ASIC appeals court decision to relieve Block Earner of penalty
The news: The corporate regulator is appealing a Federal Court decision earlier this month that saw crypto startup Block Earner relieved of having to pay a financial penalty for its breach of the Corporations Act.
The context: The Australian Securities and Investments Commission (ASIC) has said Federal Court of Australia judge Ian Jackman erred in his decision to not impose a fine on the company.
ASIC said part of the reason Jackman relieved Block Earner was due to the regulator's press release in response to his initial judgment and that this was a mistake.

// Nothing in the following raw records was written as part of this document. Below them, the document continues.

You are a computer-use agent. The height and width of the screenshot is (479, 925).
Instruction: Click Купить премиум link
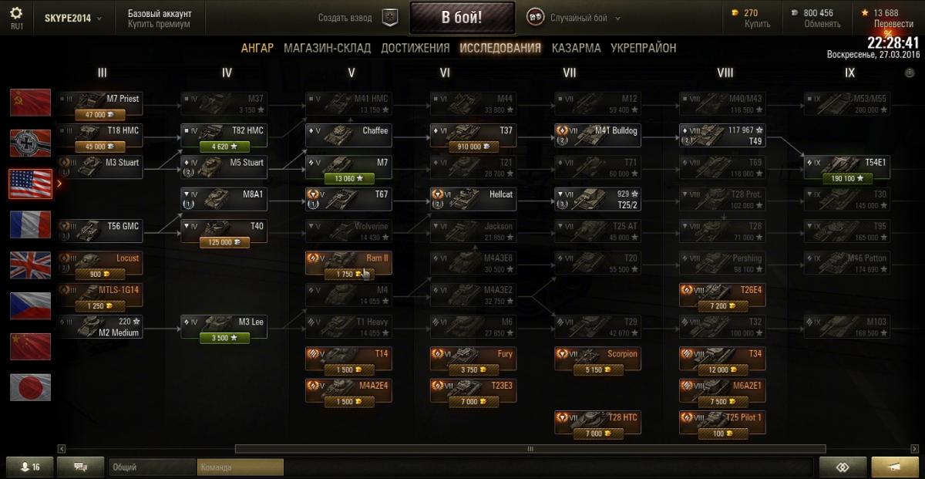[159, 25]
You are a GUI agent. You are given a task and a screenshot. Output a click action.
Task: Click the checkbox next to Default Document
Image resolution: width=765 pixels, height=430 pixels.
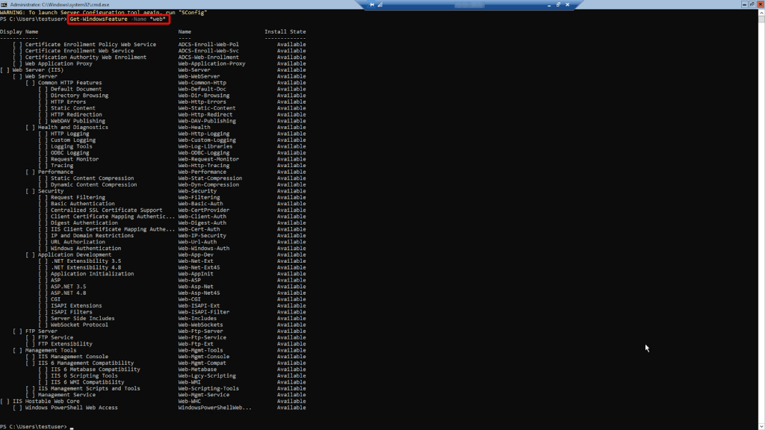click(x=43, y=90)
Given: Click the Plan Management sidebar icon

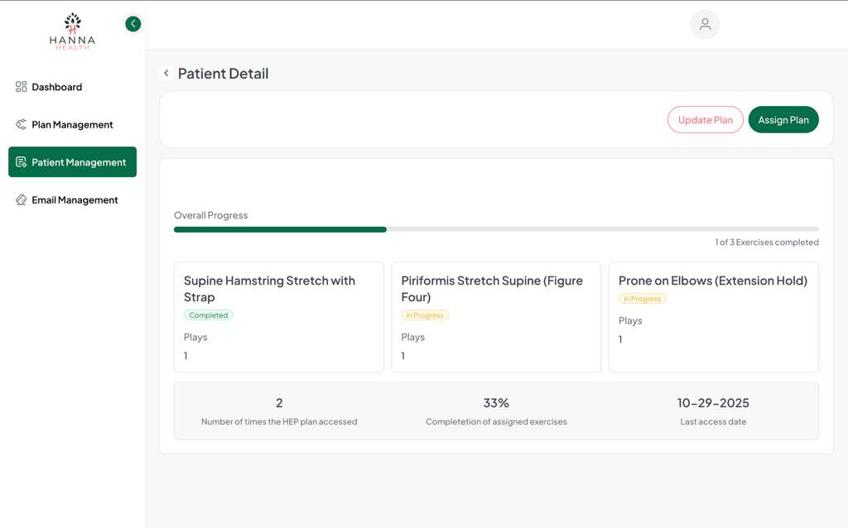Looking at the screenshot, I should [x=22, y=125].
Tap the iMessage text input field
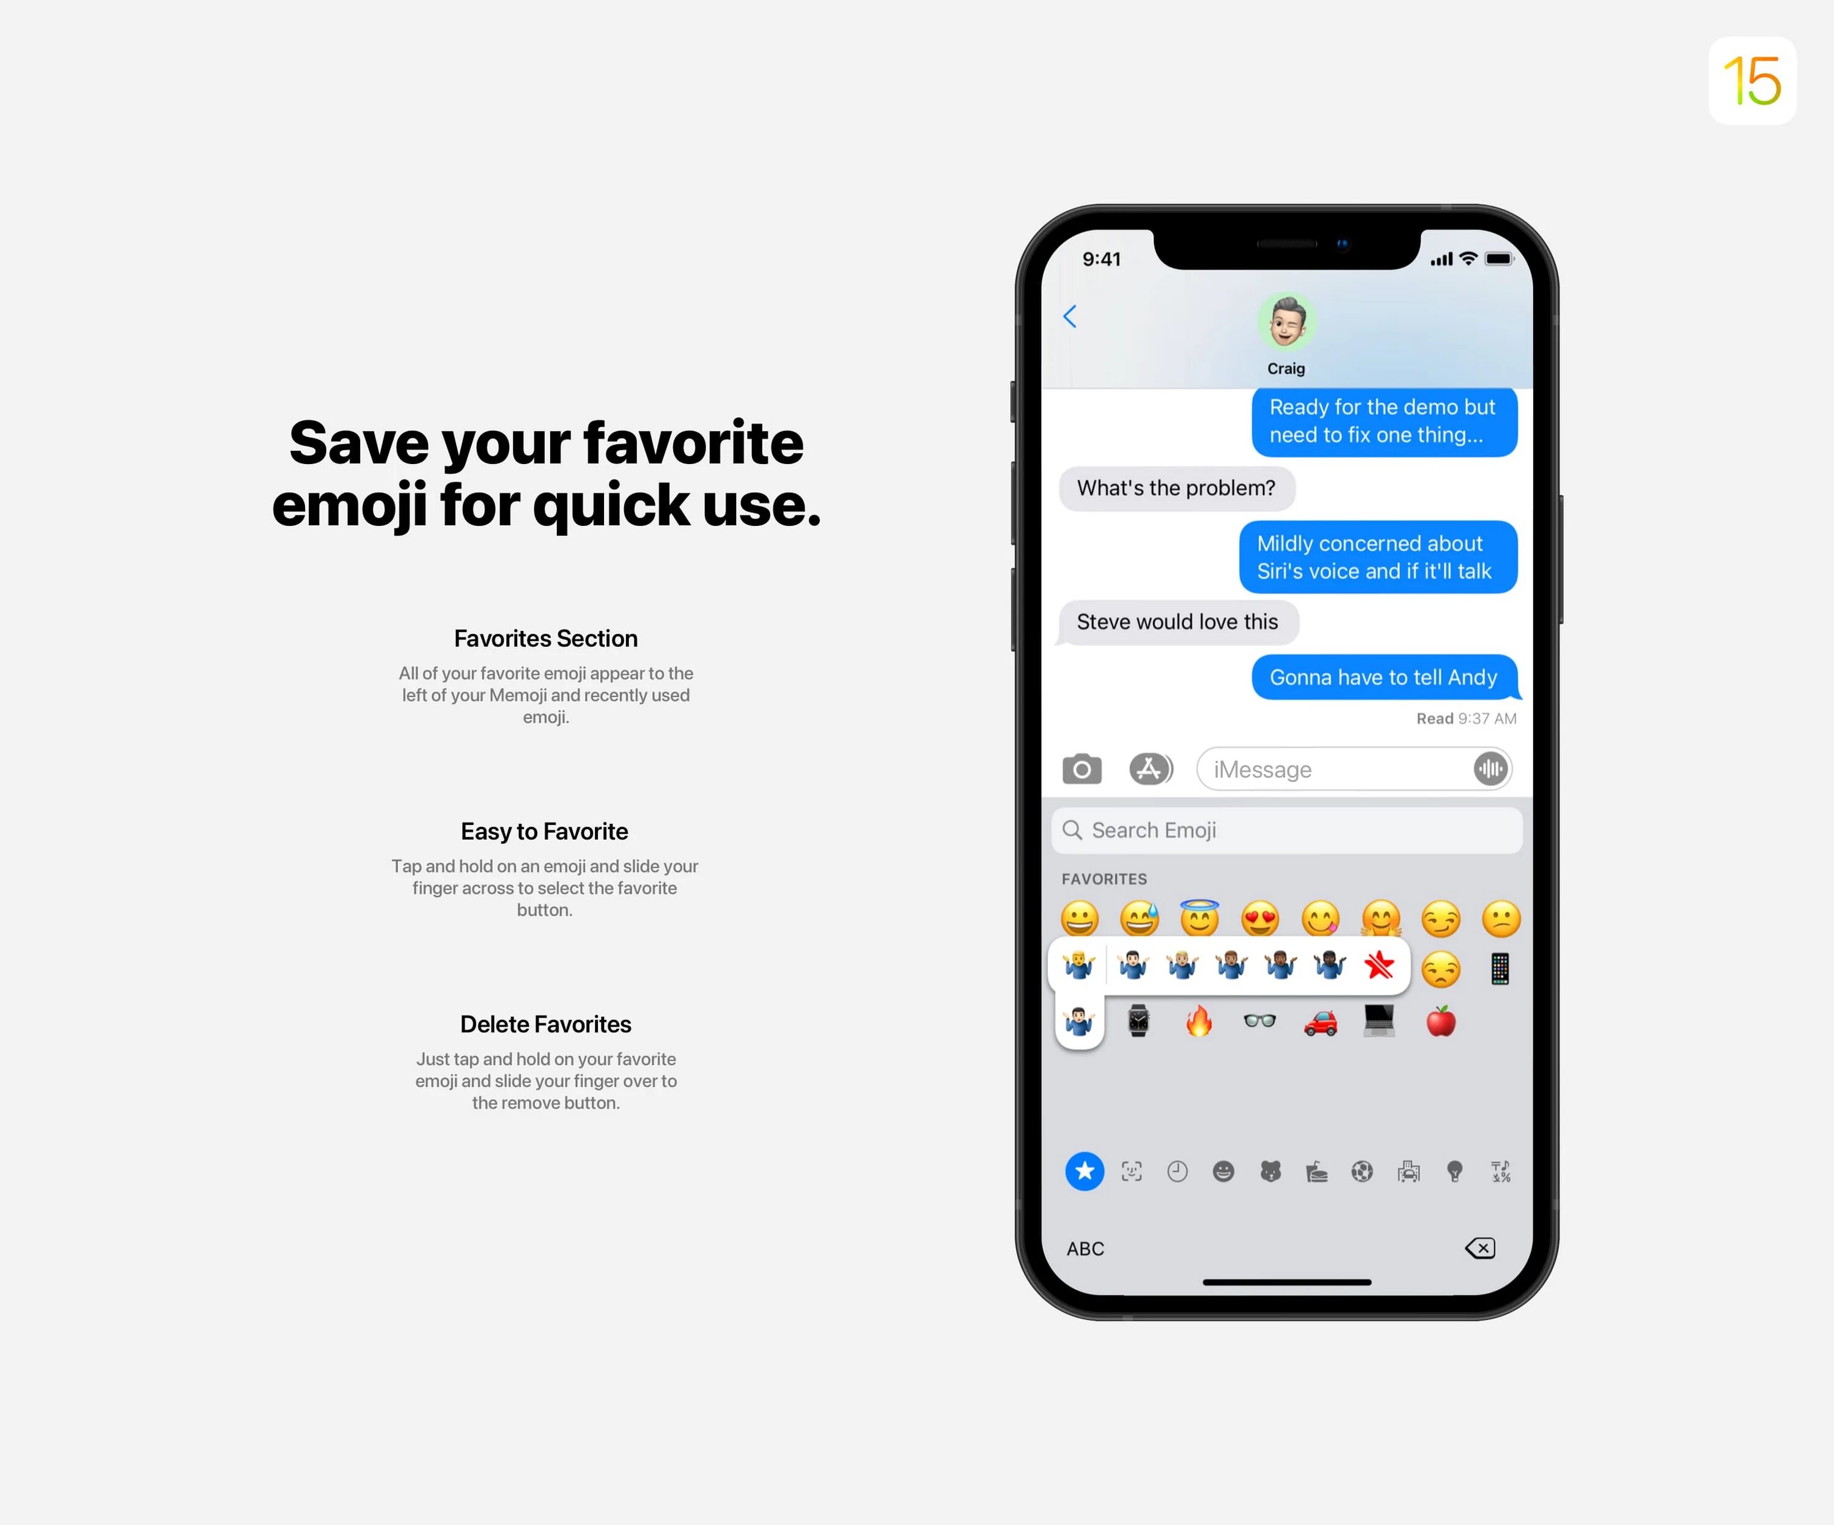Image resolution: width=1834 pixels, height=1525 pixels. coord(1350,768)
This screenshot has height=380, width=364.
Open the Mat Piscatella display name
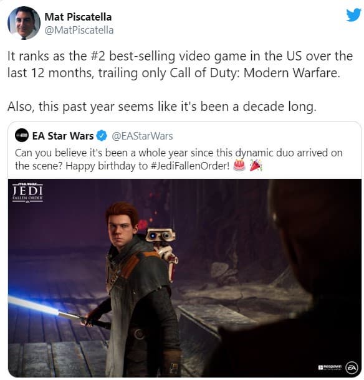click(78, 17)
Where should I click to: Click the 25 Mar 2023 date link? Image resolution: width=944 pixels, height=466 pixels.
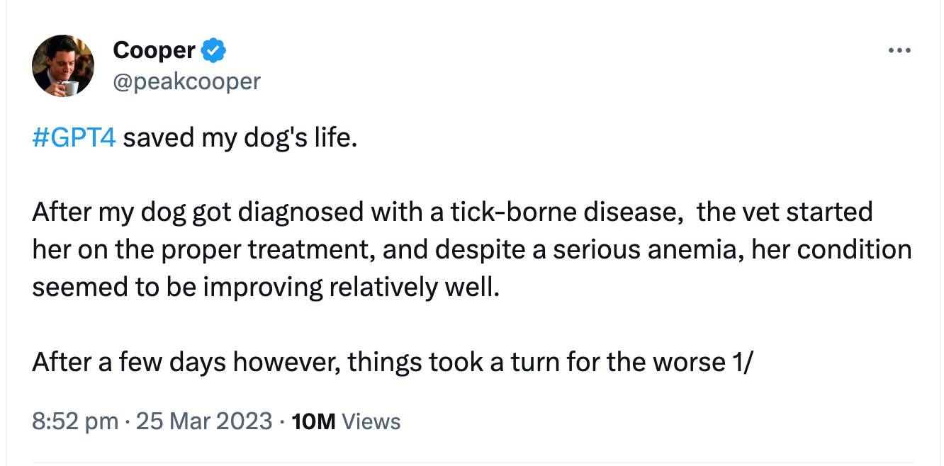(x=204, y=421)

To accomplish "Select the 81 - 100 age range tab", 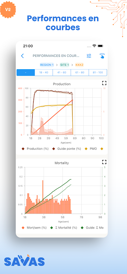I will coord(98,72).
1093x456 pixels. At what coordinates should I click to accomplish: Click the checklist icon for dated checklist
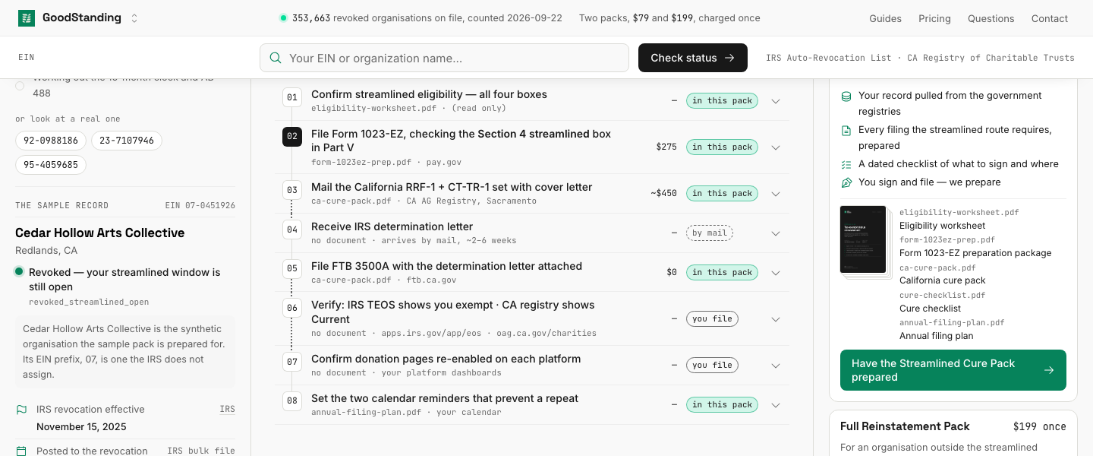point(846,164)
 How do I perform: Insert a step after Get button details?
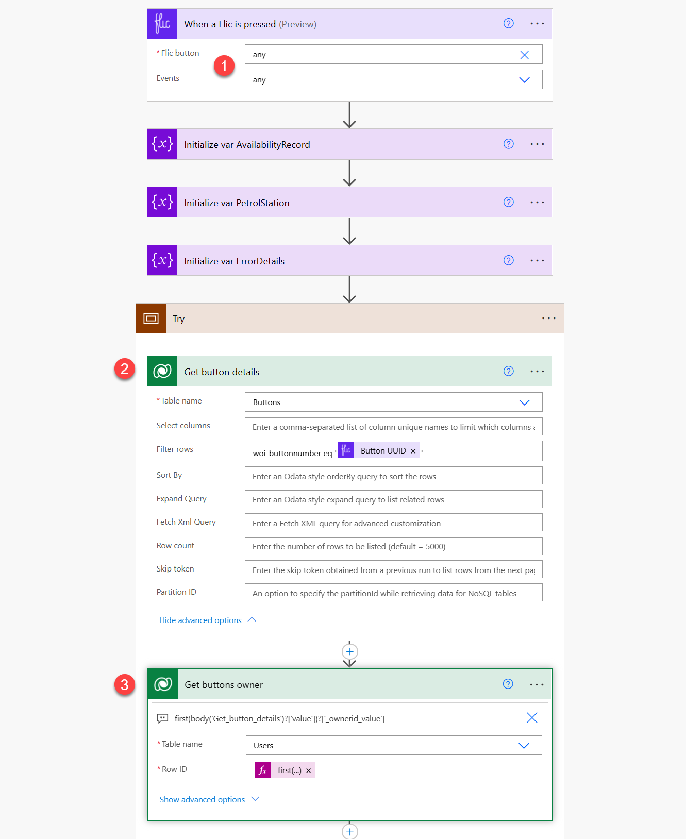(349, 652)
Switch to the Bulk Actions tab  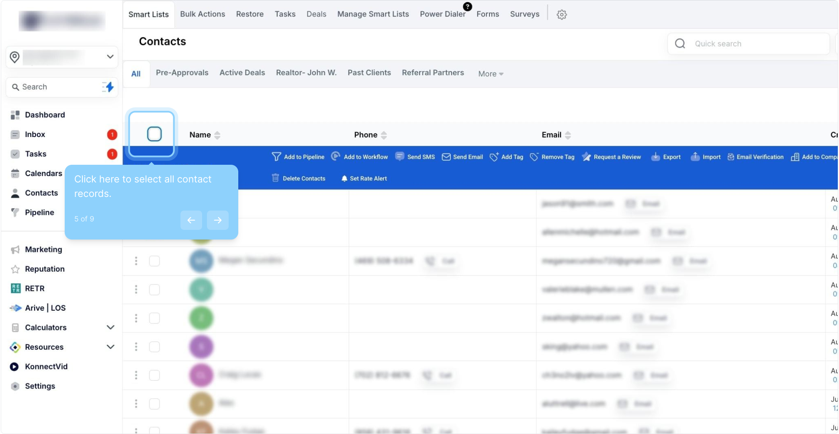[x=203, y=14]
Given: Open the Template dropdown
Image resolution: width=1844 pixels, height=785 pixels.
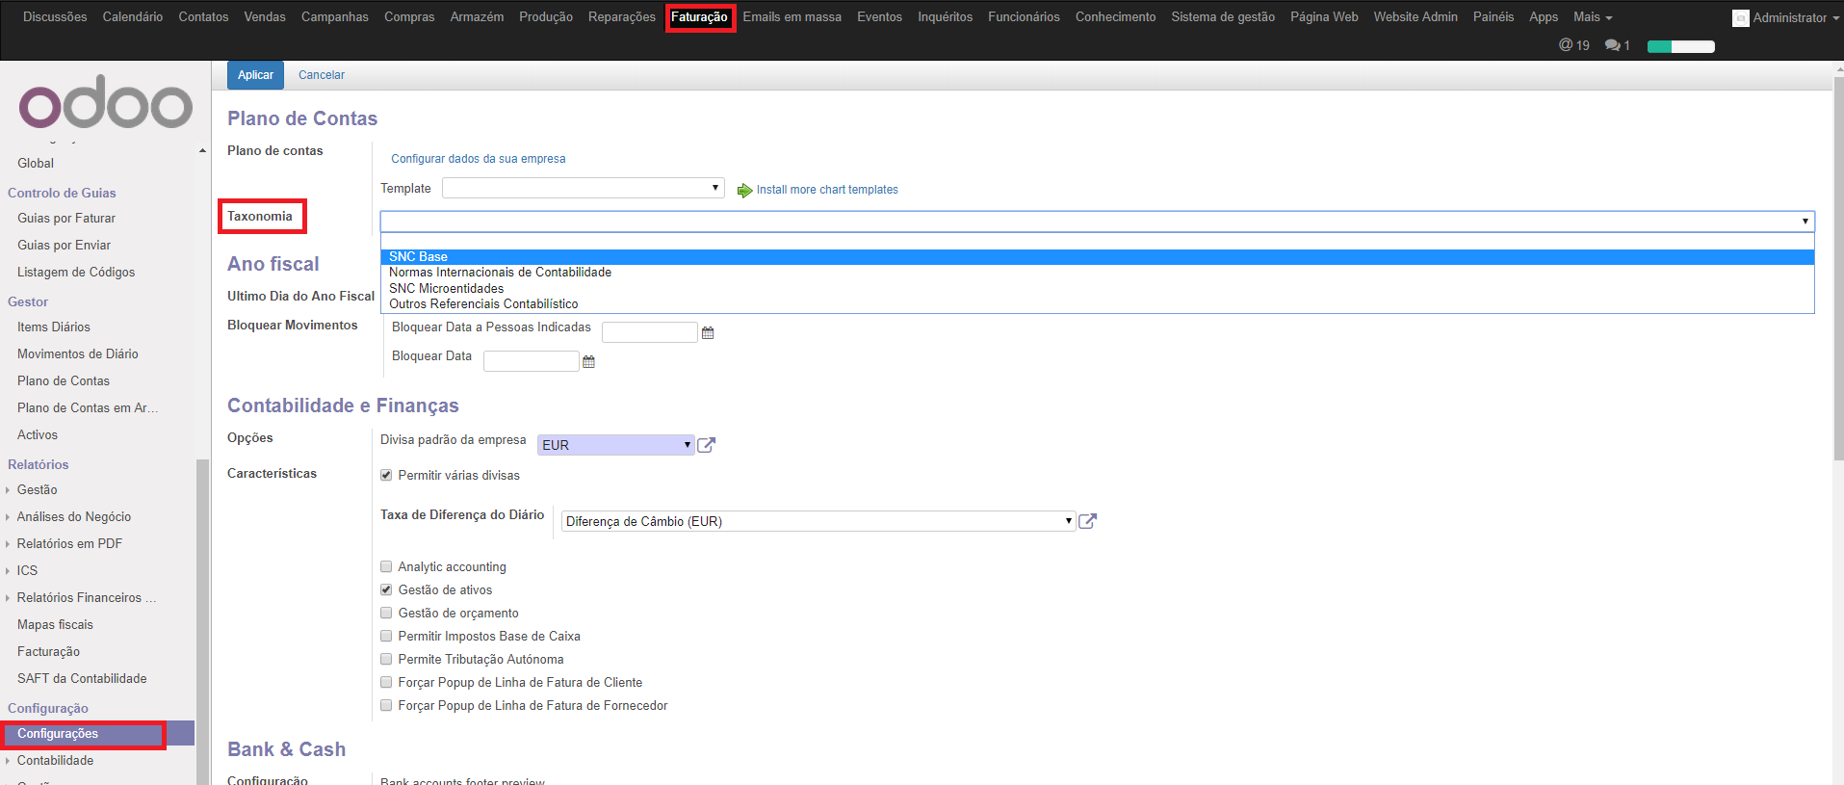Looking at the screenshot, I should (583, 188).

Jackman found in his initial judgment that Block Earner contravened the Corporations Act by offering a (since closed) fixed yield product without a financial services licence.
Lawyers for the company had asked Jackman in May to consider excusing the company from any penalty given it had not acted carelessly or caused actual harm in its conduct.
When Jackman handed down his initial decision on the court case in February, it was the first outcome on a string of cases launched by ASIC in late 2022 around whether crypto products are financial products and should be regulated as such.
What they said: "There was no evidence that anyone formed an erroneous belief based on that press release," ASIC said in its appeal to the Federal Court.
"... To impose no penalty failed to give effect to the purposes of specific and general deterrence."